Did we give up no "inalienable" rights in order to form this government? Maybe not.
This may be the true center of my disagreement. Is it accurate that we cannot give them away or just that they cannot be taken without our consent? Has SCOTUS so interpreted our constitution as to deny us what I evidently in error consider an "inalienable right" — or have they only denied us any method to do so?
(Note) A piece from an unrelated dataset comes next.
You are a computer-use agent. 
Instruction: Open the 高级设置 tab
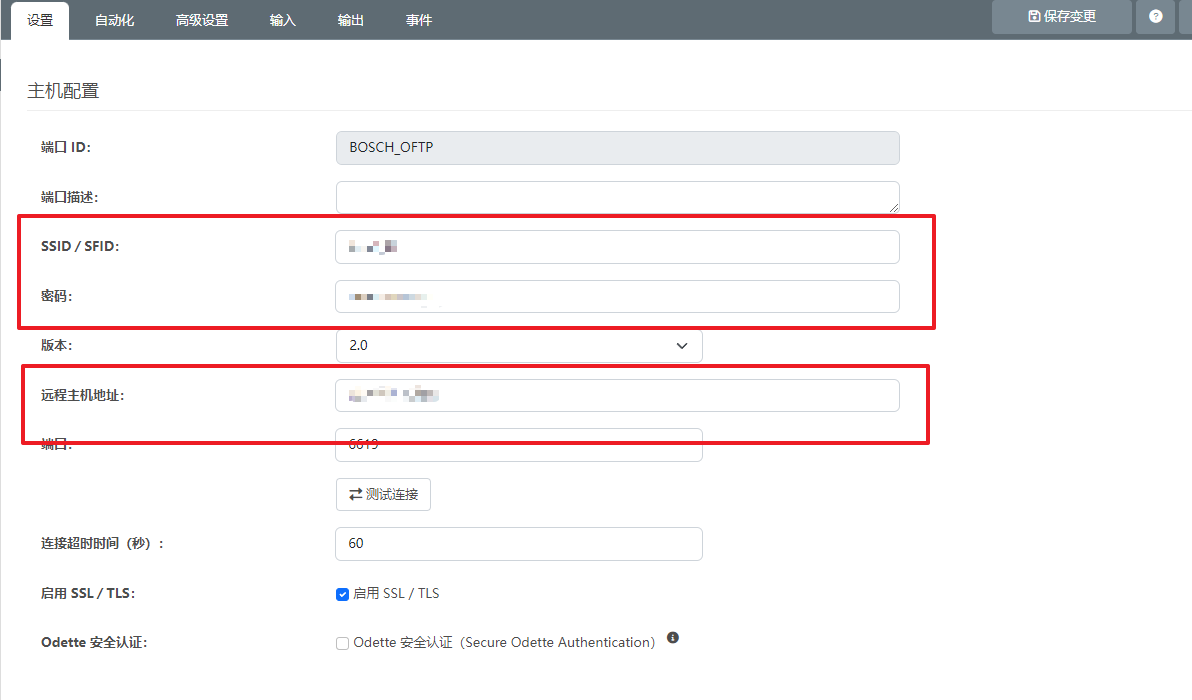pyautogui.click(x=202, y=20)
Gaston Sauer September 6, 2008 at 4:26 am

Huhn,

Quote: "Aristotle teaches us that ad hominem arguments are fallacies – that personal attacks are irrelevant. The proper response to a personal attack is as follows: "I cheerfully concede (for the sake of argument only) that you are my superior morally, intellectually, and hygenically! Now may we proceed to a discussion of the merits of my argument?" I disregard overgeneralizations and personal attacks."

My god, will you quote Freud, next?

I was liberal once. Then I left the campus, and obtained a real job.

Jill September 6, 2008 at 10:23 am

Thanks for an interesting series. I look forward to the next batch.

Dave September 6, 2008 at 3:15 pm

I agree with the premise of your article. The next president has the potential to change the court. But this is always the case. Republicans have held the presidency for 70% of the last 10 terms. But the Court does not have a strong conservative slant. Arguably it is a Liberal court. You lost me after that. Is there really a movement to overrule US v Virginia?

For every Clarence Thomas that scares one side there is a Ruth Bader Ginsburg that scares the other side.

While I do not agree with personal attacks, the rulings that you suggest may be in danger of being overturned reveal your political views.

Why not suggest that the Court could overturn Gratz v. Bollinger which found it acceptable to use a persons race to while deciding college admissions.

Or even reword one of your choices. The Court could overrule McConnell v. F.E.C. and to strike down all laws that limit free speech by limiting the amount of money that people may contribute to political campaigns.

Interestingly enough, you bring up the importance of constitutional law when a government entity transcends its boundaries. Where is the protection from the court transcending its boundaries?

Nathan September 17, 2008 at 9:47 am

Gaston,

What exactly is wrong with quoting Aristotle? Further, what does Freud have to do with Aristotle? The point to the quote is that rather that say "Will Huhn is a left wing professor" you should refute his actual arguments. Instead of complaining about what is views are, take the opportunity to show us why you think he is wrong.

For example "I was liberal once. Then I left the campus, and obtained a real job." As fascinating as this statement is, it adds nothing to the discussion. How does this impact Huhn's argument? If the 'liberal' position of Huhn is so faulty, why don't you enlighten us as to the faults in Huhn's arguments?

Finally, you're statement that you were no longer liberal once you obtained a 'real' job, I am not sure what this means or has to do with anything. If your assertion is that the 'liberal' ideology consists of only those that have had a 'real' job, I think your premise is grossly inaccurate. Specifically to the point here, I believe Professor Huhn has an extensive work history before becoming a professor. Thus, your apparent argument that Huhn does not understand the real world because he does not have a 'real' job is, again, quite inaccurate.

While I think I would disagree with your arguments, I implore to specifically refute Huhn's arguments, rather than his perceived ideology, so that we can have a useful discussion of the issues, rather than simple name-calling.

Alice September 22, 2008 at 11:33 am

Please tell me how to find the essays number 1, 2, 3, and 9. I have printed out the rest and have them in a notebook…would to complete this series and read it consecutively….Thank you…..Alice

Professor Will Huhn September 22, 2008 at 3:04 pm

Alice,
My name is listed as one of the categories – all of my posts are collected there. Again, thanks for the encouragement!